## Texte présenté
↓↓↓
PREMIÈRE PARTIE
Les idées sur la domestication
Chaque fois que nous entendons dire : de deux choses l’une, empressons-nous de penser que, de deux choses, c’est vraisemblablement une troisième.
Jean Rostand, Esquisse d’une histoire de la biologie.
Chapitre premier
Heurs et malheurs
de la notion de domestication
De l’idée au mot de domestication
A partir de la domestication du chien, attestée dans l’aire péri-arctique et en Europe centrale et occidentale entre 15 000 et 13 000 ( ?) ans av. J.-C, et au Moyen-Orient entre 10 000 et 8 000, les premières domestications d’animaux vont se succéder à un rythme soutenu durant les derniers millénaires de l’ère préhistorique : chèvre entre 7500 et 7000, mouton vers 6500, porc entre 6500 ( ?) et 6000, bœuf entre 6300 (en Syrie) et 6000 (au Pakistan), âne vers 3500, chat entre 3500 (en Méditerranée) et 2000 (en Égypte), dromadaire vers 3000 ( ?), cheval vers 3000 (peut-être même avant), etc.1.
Il est raisonnable de penser que, dans le contexte culturel du Néolithique, marqué par de profondes innovations, notamment par l’« invention » de l’agriculture et de l’élevage, ceux de nos ancêtres qui réalisèrent ces premières domestications devaient avoir quelques solides idées pratiques et même théoriques sur la question, car, écrit justement Claude Lévi-Strauss, « pour transformer […] une bête sauvage en animal domestique, faire apparaître chez [elle] des propriétés alimentaires ou technologiques qui, à l’origine, étaient complètement absentes ou pouvaient à peine être soupçonnées […], il a fallu, n’en doutons pas, une attitude d’esprit véritablement scientifique, une curiosité assidue et toujours en éveil, un appétit de connaître pour le plaisir de connaître, car une petite fraction seulement des observations et des expériences (dont il faut bien supposer qu’elles étaient inspirées, d’abord et surtout, par le goût du savoir) pouvaient donner des résultats pratiques et immédiatement utilisables2. »
↑↑↑
## Entrées fournies
↓↓↓
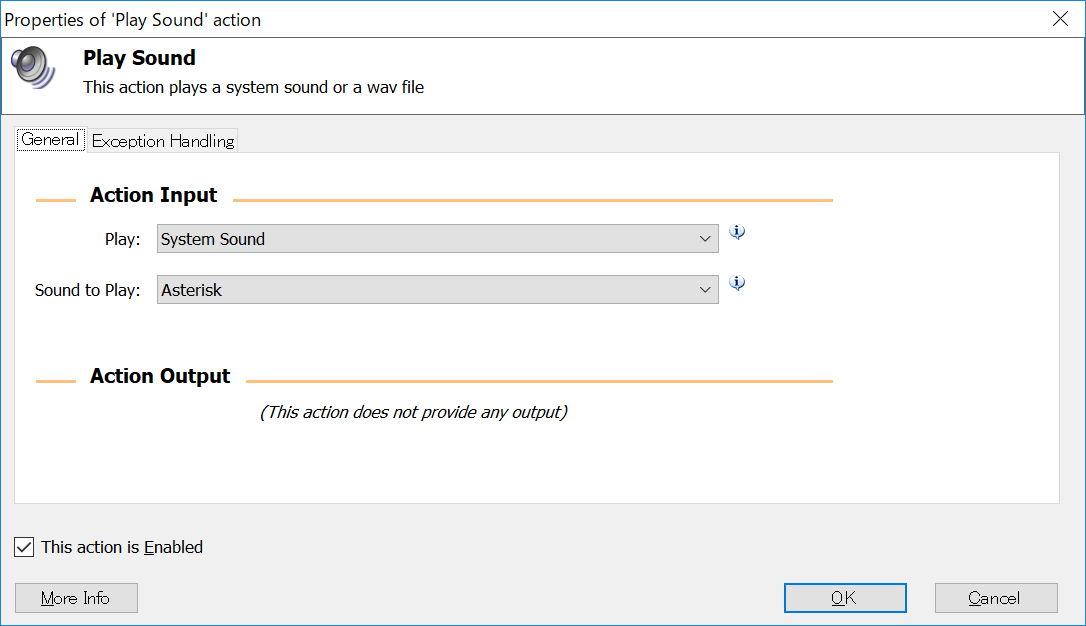Toggle the 'This action is Enabled' checkbox
Screen dimensions: 1086x626
tap(25, 547)
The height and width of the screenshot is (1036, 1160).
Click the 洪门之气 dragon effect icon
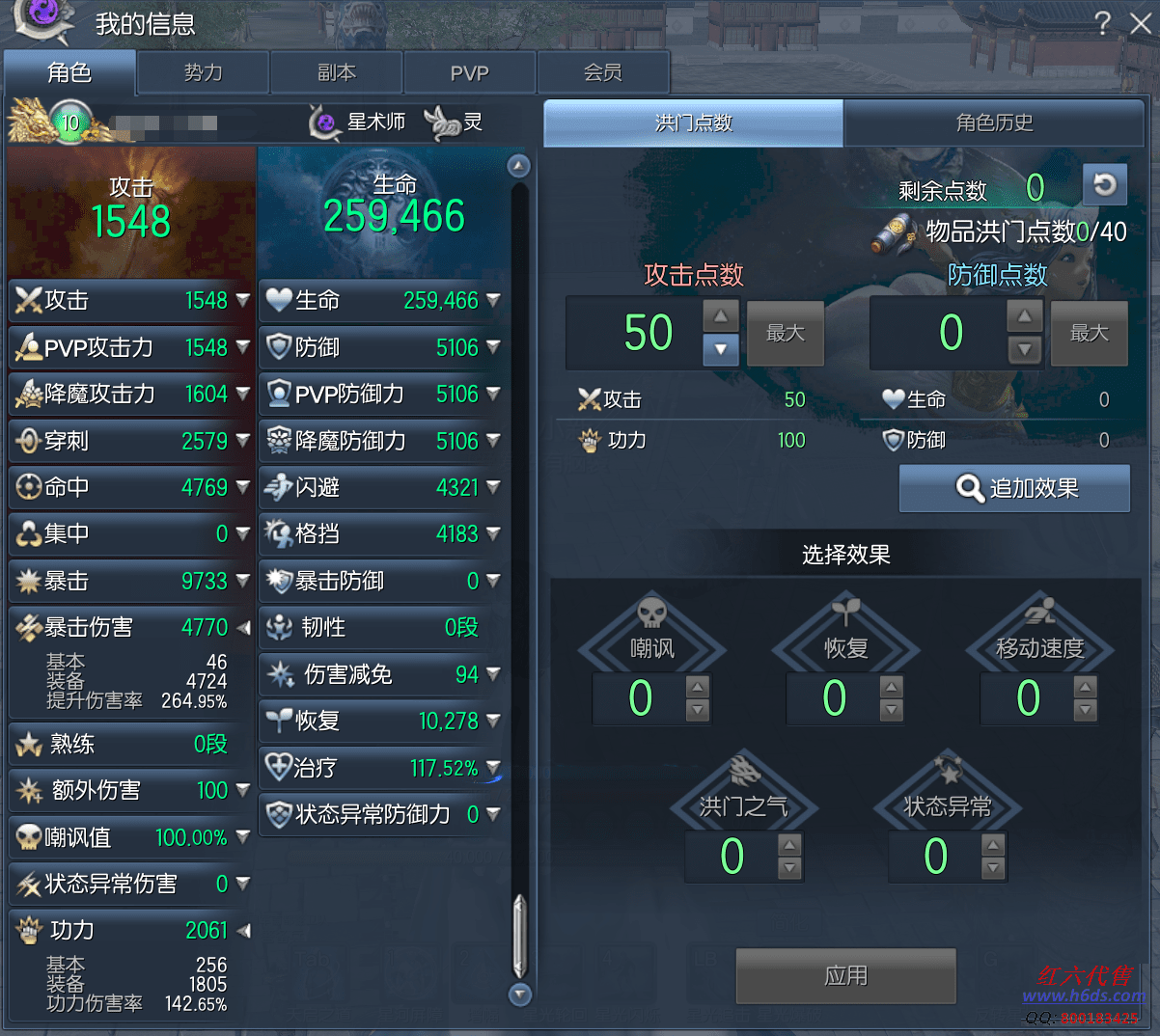(x=744, y=771)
↑↑↑
## Tâche A
Répondez d’après le texte présenté :
(i) Dans quelles régions la domestication du chien est-elle attestée entre 15 000 et 13 000 ans av. J.-C. ?
(ii) Vers quelle date le mouton a-t-il été domestiqué ?
(iii) Quel auteur est cité à propos de l’« attitude d’esprit véritablement scientifique » ?
## Tâche B
Traduisez en anglais cette phrase du texte présenté : « Chaque fois que nous entendons dire : de deux choses l’une, empressons-nous de penser que, de deux choses, c’est vraisemblablement une troisième. »
## Tâche C
Recopiez le passage du texte présenté situé entre « PREMIÈRE PARTIE » et « de la biologie. », ces mots compris.
Les entrées n’ont aucun lien avec le texte présenté.

## Corrigé A
(i) Dans l’aire péri-arctique et en Europe centrale et occidentale.
(ii) Vers 6500.
(iii) Claude Lévi-Strauss.

## Corrigé B
Whenever we hear it said that it is one of two things, let us hasten to think that, of two things, it is most likely a third.

## Corrigé C
PREMIÈRE PARTIE
Les idées sur la domestication
Chaque fois que nous entendons dire : de deux choses l’une, empressons-nous de penser que, de deux choses, c’est vraisemblablement une troisième.
Jean Rostand, Esquisse d’une histoire de la biologie.